Culture + Style

Blues Traveler: Where to Find the Chicago Blues and Feel Real Good

Kingston Mines (Photo: Ten Photos)

There are many good reasons why Chicago is called the Blues Capital of the World. There’s the annual Chicago Blues Festival, for one, along with the city’s long history of blues greats dating back to the 1940’s. You can get to know this history with an afternoon tour at Willie Dixon’s Blues Heaven Foundation, housed in the former building Chess Records. Once you’ve explored their collection of blues memorabilia, you’ll be ready for a night of live blues at any of these head-nodding, hip-swaying venues.

Get Down and Grub

best-live-blues-chicago-buddy-guys-legends.jpg

Buddy Guy’s Legends (Photo: Ten Photos)

There’s no place more central for live music in Chicago than the House of Blues. You’re more likely to find blues acts on the Crossroads restaurant stage than in the main concert hall, but that makes this a great place for both dinner and a show. Soak in your surroundings with its curated collection of folk and outsider art, or what they call the “visual blues.”

If you head just south of the Loop, you’ll find Buddy Guy’s Legends, founded by the king of electric blues himself. Here the walls are filled with artifacts from blues history. Regular lunch and dinnertime shows make this a great place for anyone under 21 to take in the blues. To catch Buddy Guy, you’ll have to visit in January, but the featured artists year-round are sure to not disappoint.

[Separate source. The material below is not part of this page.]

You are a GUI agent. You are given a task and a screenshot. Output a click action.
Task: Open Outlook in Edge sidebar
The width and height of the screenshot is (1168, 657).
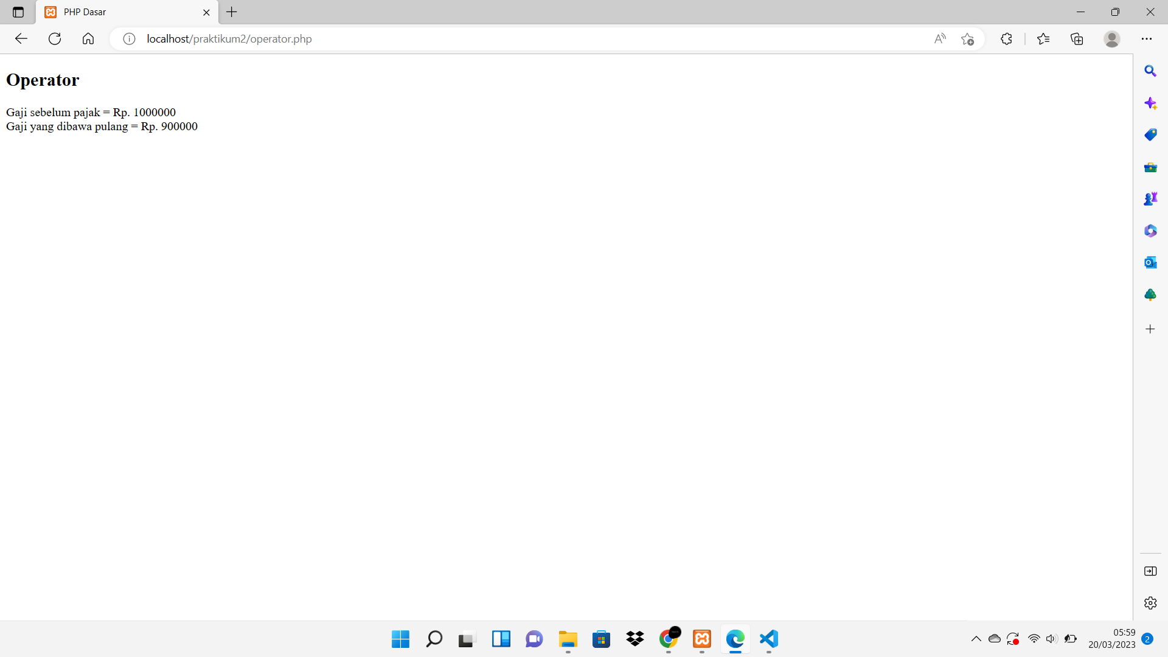click(1150, 263)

best-live-blues-chicago-blue.jpg

Blue Chicago (Photo: Ten Photos)

Swinging back north of the Chicago River, you’ll stumble upon Blue Chicago. Here, you can count on live local blues from some of Chicago’s best artists seven nights a week. It’s also an authentic alternative to some nearby theme restaurants popular with the tourists. Well, it’s a good alternative for adults anyway, since Blue Chicago is 21 and up only.

Take a Trip Down Blues Alley

best-live-blues-chicago-kingston-mines-main.jpg

Kingston Mines (Photo: Ten Photos)

A quick hop on the “L” to Fullerton will put you right near “Blues Alley.” On this special block of Halsted Avenue you will find two major blues spots with live music seven nights a week.

Opened in 1979, Chicago B.L.U.E.S. Bar brings the old school cool. The space is not very big, but that only adds to the intimate feel of the place. If you find your way there on a Sunday night, your cover at B.L.U.E.S. also gets you into the renowned Kingston Mines across the street.

Kingston Mines is a uniquely ambitious venue. Inside, you’ll find two stages with alternating sets from open to close. That’s around 10 solid hours of amazing local and touring blues acts, with each artist usually playing three sets throughout the night. By the time 4 a.m. rolls around, you’ll be hoping the sun doesn’t rise to find you’ve become blue yourself.